Homesick for Another World(28)
Monday through Friday I kept to my summer diet of one footlong submarine sandwich per day—the first half for lunch, the second half for dinner. I got these sandwiches from the deli downtown, around the corner from the bus depot at the hilltop crossing of Riverside Road and Main Street, where the vagrant townsfolk dressed like zombies and kept wolf dogs on rope leashes. The town was rife with meth and heroin. I knew that because it was obvious and because I dabbled in both when I was up there. Unless it was raining, I walked the two miles back and forth up Riverside every weekday morning, got a soda and my sandwich, and more often than not hit the bus-depot restroom to buy ten dollars’ worth of whatever was for sale—up or down.
On the weekends, I took myself out to eat. I had lunch either at the doughnut shop, where you could get an egg-and-cheese sandwich for a dollar, or at the diner on 122. I liked to sit at the counter there and get a platter of chopped iceberg smothered in ranch dressing and a bottomless Diet Coke and listen to the waitress greet the regulars—big men in Tshirts and suspenders, left arms brown as burned steak. Half the time I couldn’t understand what anyone was saying. For Saturday-night dinners I hit the Chinese buffet for saute?ed broccoli and free box wine, or I went to Charlie’s Good-Time, a family-style bar serving french fries and pizza. The bar was attached to a combination arcade and bowling alley. I didn’t talk to anybody when I went out. I just sat and ate and watched the people talk and chew and gesture.

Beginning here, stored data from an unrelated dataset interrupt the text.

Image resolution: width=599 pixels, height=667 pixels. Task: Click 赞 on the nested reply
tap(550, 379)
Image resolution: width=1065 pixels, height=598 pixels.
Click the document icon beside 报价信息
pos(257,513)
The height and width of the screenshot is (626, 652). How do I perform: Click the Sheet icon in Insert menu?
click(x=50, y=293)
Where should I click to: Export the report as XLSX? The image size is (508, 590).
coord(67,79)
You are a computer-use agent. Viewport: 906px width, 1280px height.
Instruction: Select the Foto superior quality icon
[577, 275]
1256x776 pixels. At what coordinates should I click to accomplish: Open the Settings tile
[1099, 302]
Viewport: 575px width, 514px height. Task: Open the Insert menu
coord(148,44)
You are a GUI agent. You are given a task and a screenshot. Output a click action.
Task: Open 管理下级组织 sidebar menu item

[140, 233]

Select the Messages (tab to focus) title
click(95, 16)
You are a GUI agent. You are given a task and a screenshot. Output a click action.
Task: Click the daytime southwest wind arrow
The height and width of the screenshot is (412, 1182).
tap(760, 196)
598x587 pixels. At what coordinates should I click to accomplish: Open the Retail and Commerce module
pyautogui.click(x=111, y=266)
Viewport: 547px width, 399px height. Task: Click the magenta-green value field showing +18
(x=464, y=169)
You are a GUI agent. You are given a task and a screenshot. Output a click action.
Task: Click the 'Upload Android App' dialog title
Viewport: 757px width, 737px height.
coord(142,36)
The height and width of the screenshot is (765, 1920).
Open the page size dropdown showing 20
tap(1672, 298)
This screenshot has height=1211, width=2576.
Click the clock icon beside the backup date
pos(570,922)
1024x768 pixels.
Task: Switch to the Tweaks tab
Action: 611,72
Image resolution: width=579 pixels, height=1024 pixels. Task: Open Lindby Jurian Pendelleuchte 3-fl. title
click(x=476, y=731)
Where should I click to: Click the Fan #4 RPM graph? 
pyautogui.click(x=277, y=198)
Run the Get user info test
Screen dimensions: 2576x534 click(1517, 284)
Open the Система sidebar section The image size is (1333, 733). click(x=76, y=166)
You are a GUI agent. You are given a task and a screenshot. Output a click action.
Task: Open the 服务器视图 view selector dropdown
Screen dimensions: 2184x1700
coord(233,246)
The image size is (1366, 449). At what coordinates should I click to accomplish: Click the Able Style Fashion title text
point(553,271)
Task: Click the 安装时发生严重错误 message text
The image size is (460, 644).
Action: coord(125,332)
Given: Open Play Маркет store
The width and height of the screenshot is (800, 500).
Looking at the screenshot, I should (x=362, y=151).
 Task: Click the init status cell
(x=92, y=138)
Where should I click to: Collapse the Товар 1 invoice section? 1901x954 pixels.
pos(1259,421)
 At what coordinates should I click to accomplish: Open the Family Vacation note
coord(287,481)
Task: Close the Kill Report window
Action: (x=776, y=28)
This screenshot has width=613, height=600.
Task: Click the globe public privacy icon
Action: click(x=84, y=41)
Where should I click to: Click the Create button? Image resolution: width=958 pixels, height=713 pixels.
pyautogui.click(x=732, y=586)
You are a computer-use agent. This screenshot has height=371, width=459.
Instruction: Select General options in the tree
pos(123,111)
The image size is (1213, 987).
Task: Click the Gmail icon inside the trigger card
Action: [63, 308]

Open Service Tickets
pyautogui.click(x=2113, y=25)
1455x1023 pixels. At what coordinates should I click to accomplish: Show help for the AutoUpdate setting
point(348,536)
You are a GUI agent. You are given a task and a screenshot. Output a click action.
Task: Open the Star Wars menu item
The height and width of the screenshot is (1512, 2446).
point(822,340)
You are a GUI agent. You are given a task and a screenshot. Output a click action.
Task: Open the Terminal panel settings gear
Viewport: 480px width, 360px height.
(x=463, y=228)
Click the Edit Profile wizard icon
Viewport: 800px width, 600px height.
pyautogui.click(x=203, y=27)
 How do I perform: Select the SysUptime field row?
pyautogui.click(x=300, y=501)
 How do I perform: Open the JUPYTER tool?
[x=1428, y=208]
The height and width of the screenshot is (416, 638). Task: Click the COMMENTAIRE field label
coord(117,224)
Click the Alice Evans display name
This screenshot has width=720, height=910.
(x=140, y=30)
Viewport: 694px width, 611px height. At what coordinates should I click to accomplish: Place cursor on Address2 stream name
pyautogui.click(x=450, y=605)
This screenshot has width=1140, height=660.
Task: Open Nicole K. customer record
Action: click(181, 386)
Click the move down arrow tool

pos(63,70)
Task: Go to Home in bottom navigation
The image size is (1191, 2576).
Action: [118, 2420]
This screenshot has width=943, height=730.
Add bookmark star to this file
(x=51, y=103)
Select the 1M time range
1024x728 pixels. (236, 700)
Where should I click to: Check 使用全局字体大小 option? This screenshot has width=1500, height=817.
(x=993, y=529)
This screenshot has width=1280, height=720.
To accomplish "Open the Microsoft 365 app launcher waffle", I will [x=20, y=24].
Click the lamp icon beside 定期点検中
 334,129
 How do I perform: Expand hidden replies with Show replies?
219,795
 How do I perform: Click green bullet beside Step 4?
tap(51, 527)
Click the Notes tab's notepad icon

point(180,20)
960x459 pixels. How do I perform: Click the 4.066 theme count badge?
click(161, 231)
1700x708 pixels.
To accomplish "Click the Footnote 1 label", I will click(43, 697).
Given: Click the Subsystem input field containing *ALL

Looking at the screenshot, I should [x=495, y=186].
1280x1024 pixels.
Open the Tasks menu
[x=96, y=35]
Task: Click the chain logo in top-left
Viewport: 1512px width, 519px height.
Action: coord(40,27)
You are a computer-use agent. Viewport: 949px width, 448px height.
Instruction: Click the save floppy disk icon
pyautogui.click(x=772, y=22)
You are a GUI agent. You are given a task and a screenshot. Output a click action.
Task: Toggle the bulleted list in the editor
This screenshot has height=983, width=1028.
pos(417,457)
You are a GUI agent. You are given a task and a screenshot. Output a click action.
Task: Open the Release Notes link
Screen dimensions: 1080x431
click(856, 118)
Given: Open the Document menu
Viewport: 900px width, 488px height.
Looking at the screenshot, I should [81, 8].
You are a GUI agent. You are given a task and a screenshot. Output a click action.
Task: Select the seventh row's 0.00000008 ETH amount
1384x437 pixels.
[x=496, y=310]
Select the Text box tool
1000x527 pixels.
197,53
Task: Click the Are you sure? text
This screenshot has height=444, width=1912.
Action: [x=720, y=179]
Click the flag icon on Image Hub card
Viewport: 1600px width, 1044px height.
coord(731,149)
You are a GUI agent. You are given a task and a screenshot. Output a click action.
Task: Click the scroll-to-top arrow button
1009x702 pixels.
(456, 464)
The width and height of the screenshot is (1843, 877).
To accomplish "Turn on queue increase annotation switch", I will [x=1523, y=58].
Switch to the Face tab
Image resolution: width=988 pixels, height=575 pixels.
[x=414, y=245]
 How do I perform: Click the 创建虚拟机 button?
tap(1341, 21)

The Good-Time was where I met Clark my first summer in Alna. Through the haze of cigarette smoke and steam from the bar’s kitchen, he was the only person who looked remotely educated. I was inclined to brush him off at first because he was nearly bald and wore a knotted hemp necklace. His hand was limp and clammy when I shook it. But he was persistent. He was kind. I let him pay for a pitcher of beer and try to impress me with his knowledge of literature. He told me he didn’t—couldn’t—read fiction written after ’93, the year William Golding died, and he claimed to know the editor of a well-known literary journal in the city, one I’d never heard of. “Stan,” Clark called him. “We go way back.” I overlooked all the glaring errors in his personality—his arrogance, his airs, his bony, hairy hands. I still remember the humility it took for me to agree to take him home, then the appalling ease with which I accepted his pathetic overtures of gratitude and affection. He wore a cheap white dress shirt and blue jeans, brown leather sandals, and a small gold hoop earring in one ear, and when we undressed in the dark in my empty upstairs bedroom, me crouching under the sloped ceiling, his genitals swung in my face like a fist. Afterward he said I was a “real woman,” whatever that was, asked if I had any children, then shook his head. “Of course you don’t,” he said, cradling my pelvis. I ran my fingers through his soft, thinning hair.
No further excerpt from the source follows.